BOSTON — Yes, people have started to recognize and realize that Drew Pomeranz has had a very strong season. That he’s excelled at a time when the Red Sox really need him.
First, there were injuries to Eduardo Rodriguez, and next, to David Price. Nearly every time out, Pomeranz looks reliable. With strikeout stuff to boot.
But the lefty still has to be the title-holder. He’s the most under appreciated member of the 2017 Red Sox.
Who else could it be? Tzu-Wei Lin might have gotten more public praise during his cup of coffee in the big leagues than Pomeranz.
The 3.39 ERA Pomeranz carries after Saturday’s 10-5 win over the Yankees is coincidentally the same mark Price had in his final 28 starts of last season, and Price was a huge piece once mid-May passed last year.
Going into Saturday’s 6 2/3 innings of three-run ball, Pomeranz had some really impressive statistical company inside of this season, as well.
Andrew Benintendi’s two home runs in a huge game at Yankee Stadium stole the show Saturday, rightfully. But Pomeranz’s excellence has been steady.
He started the day at 2.4 wins above replacement, per FanGraphs' calculation. That placed him 29th in the majors among starters. The 30th ranked pitcher was Jose Quintana, the lefty whom the White Sox moved to the Cubs in a big July trade. Quintana had 2.3 WAR.
The 28th best pitcher, also at 2.4 WAR, was Justin Verlander.
At No. 26, with 2.5 WAR, was Jon Lester.
Wins above replacement is just one measurement of performance. Pomeranz isn’t exactly Lester, no.

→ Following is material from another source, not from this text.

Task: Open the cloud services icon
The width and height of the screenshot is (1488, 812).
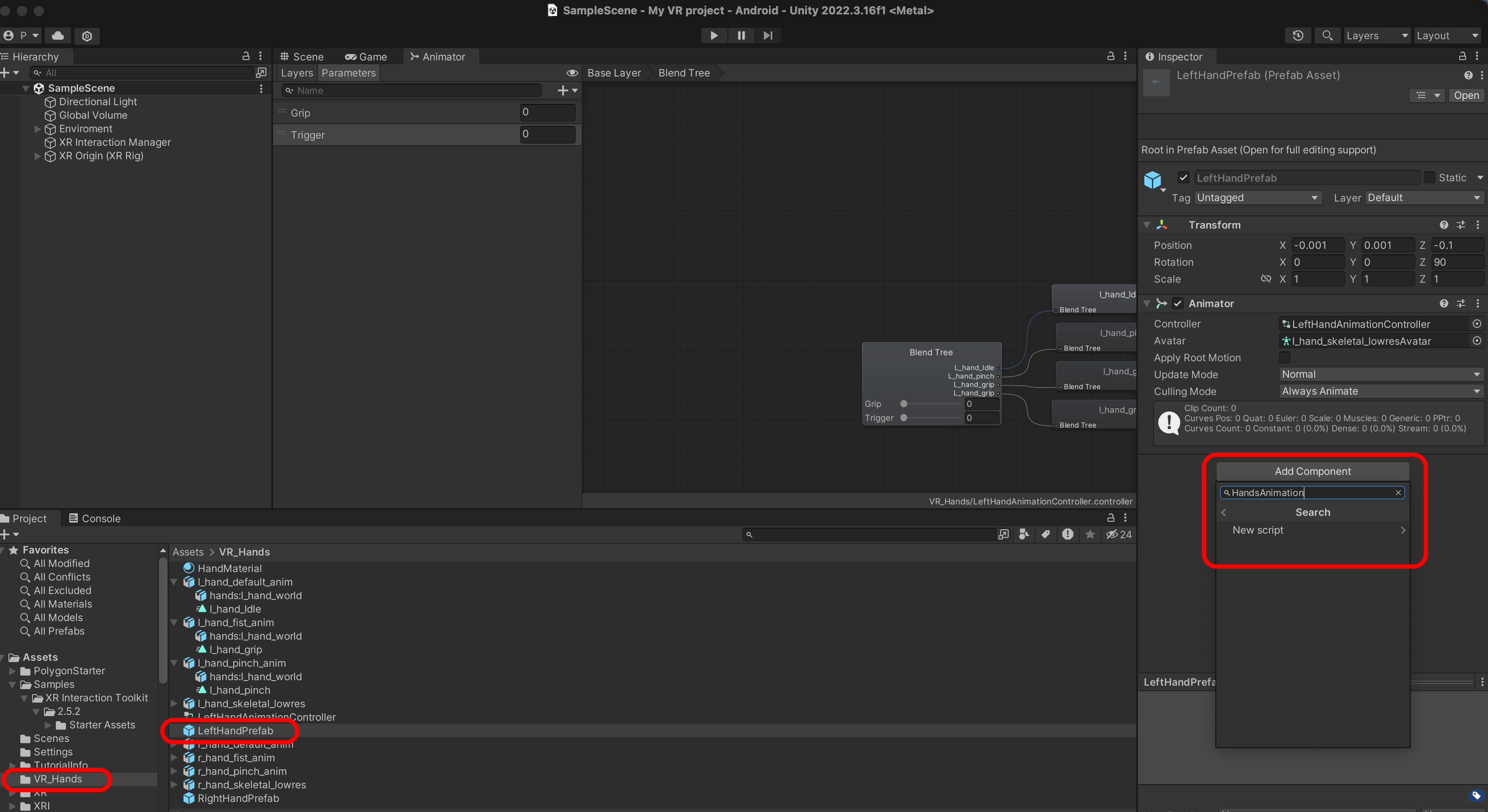Action: (x=58, y=36)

But Big Smooth, as Pomeranz has been nicknamed, has made himself into the team’s No. 2 starter. His health, and the training staff and doctors that helped him get healthy, deserve a lot of credit.
So too does Pomeranz’s cutter, which is getting whiffs on 36 percent of swings, per BrooksBaseball.net's numbers entering Saturday. That’s 10 percentage points better than last year, the season Pomeranz introduced that cutter. His changeup’s also faring very well.
"I think it's different [compared to San Deigo],” Pomeranz told reporters at Yankee Stadium Saturday. “I feel better. I was one-dimensional at times when I was over there. I had a good curveball and a good glove-side fastball. Now I think I've developed a lot of things to help me win games and help me make pitches against these guys.”
Pomeranz has a higher groundball rate than both Rick Porcello and Chris Sale. Pomeranz has also done a good job stranding runners.
“The one thing that Drew has done, he’s kept us in a lot of ballgames because he’s found a way to navigate when there’s been men on base,” Sox manager John Farrell said Saturday.
A little luck can be involved there. But there’s no luck when it comes to a strikeout rate above 9 per nine innings.
So give it up for Pomeranz — and for the Red Sox front office that traded for him with an eye on what he could do for the team in the future, not just in 2016. They traded for an All-Star, and they got one this year.